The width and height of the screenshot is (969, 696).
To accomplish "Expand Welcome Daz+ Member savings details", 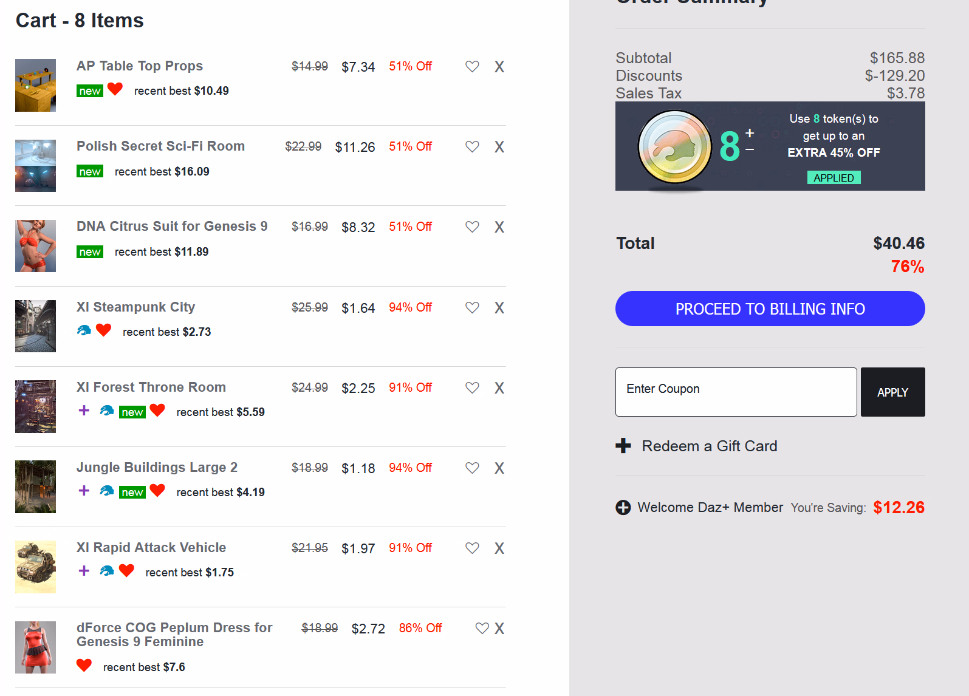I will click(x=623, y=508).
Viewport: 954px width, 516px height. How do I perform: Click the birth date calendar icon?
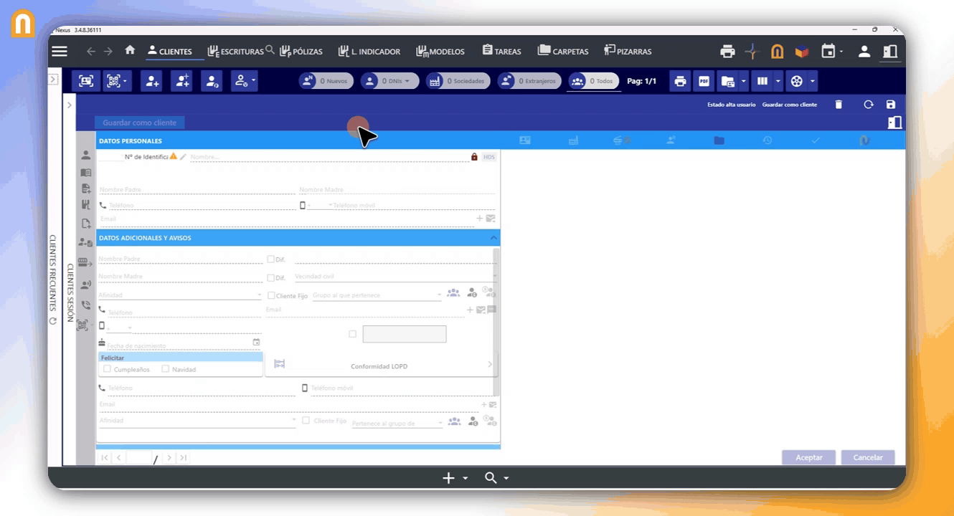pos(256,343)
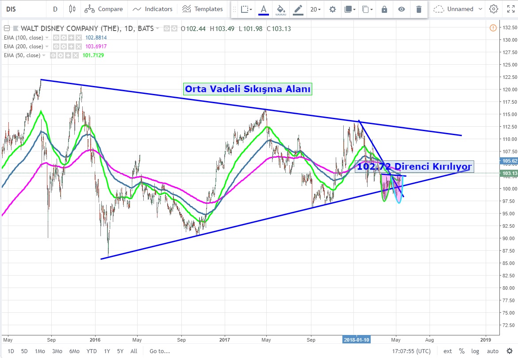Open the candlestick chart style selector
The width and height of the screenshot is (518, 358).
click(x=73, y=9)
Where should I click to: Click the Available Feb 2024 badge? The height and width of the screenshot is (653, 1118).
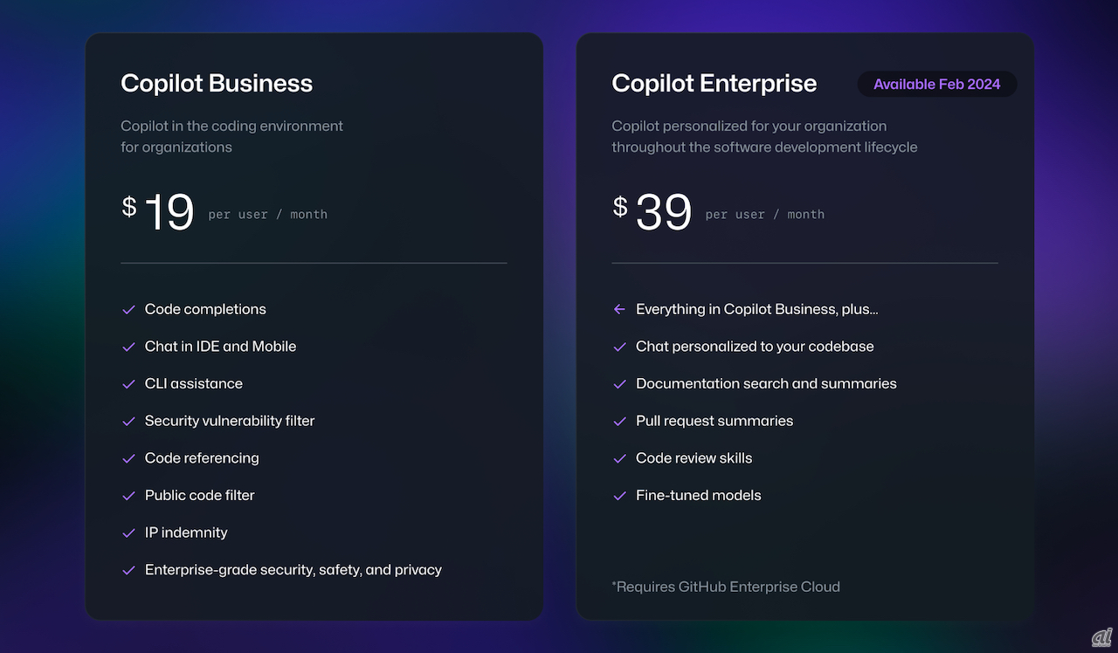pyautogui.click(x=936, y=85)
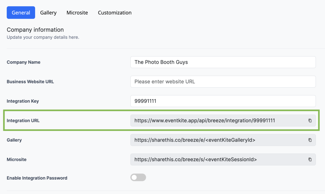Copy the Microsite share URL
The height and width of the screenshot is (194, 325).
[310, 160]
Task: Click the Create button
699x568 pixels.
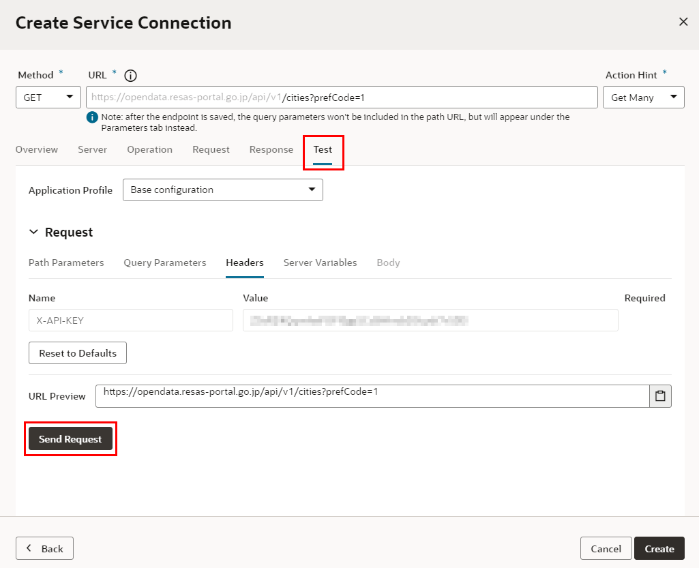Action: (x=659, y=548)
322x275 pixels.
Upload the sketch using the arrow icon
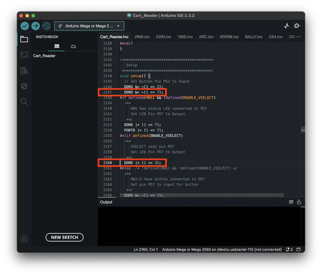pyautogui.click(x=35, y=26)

::::::::::

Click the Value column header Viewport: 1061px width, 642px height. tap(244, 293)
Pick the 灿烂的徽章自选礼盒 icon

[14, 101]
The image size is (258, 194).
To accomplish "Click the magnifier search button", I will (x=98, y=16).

::::::::::

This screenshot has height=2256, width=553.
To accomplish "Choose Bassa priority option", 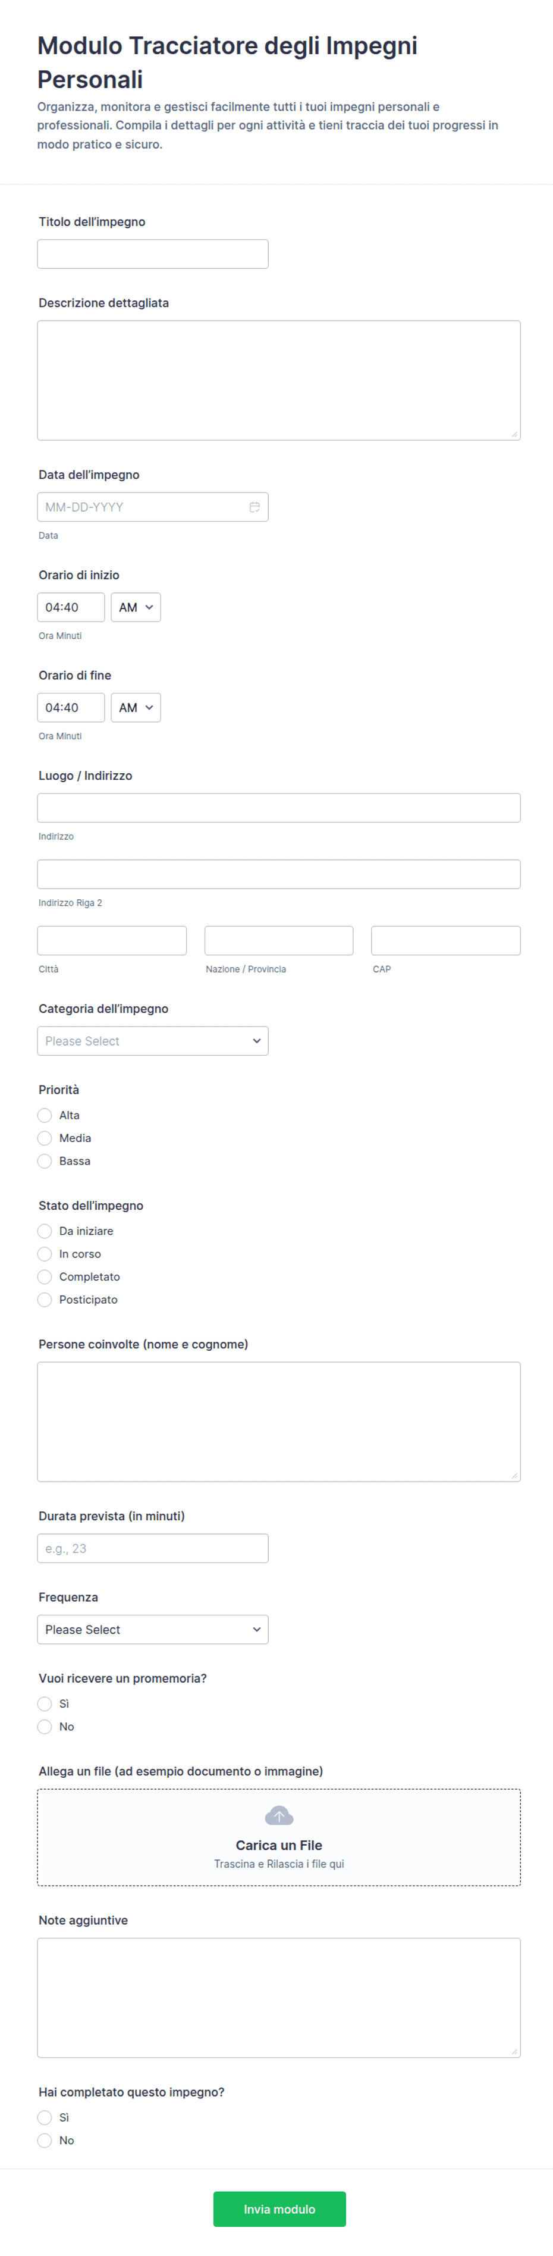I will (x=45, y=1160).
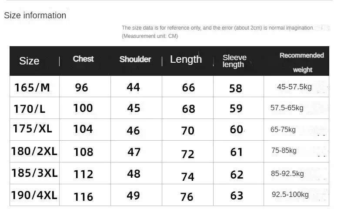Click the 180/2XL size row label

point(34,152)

::::::::::

## Problem details
Please count the lines in the material above where the word "button" occurs, and give only the number.

## Solution for this problem
2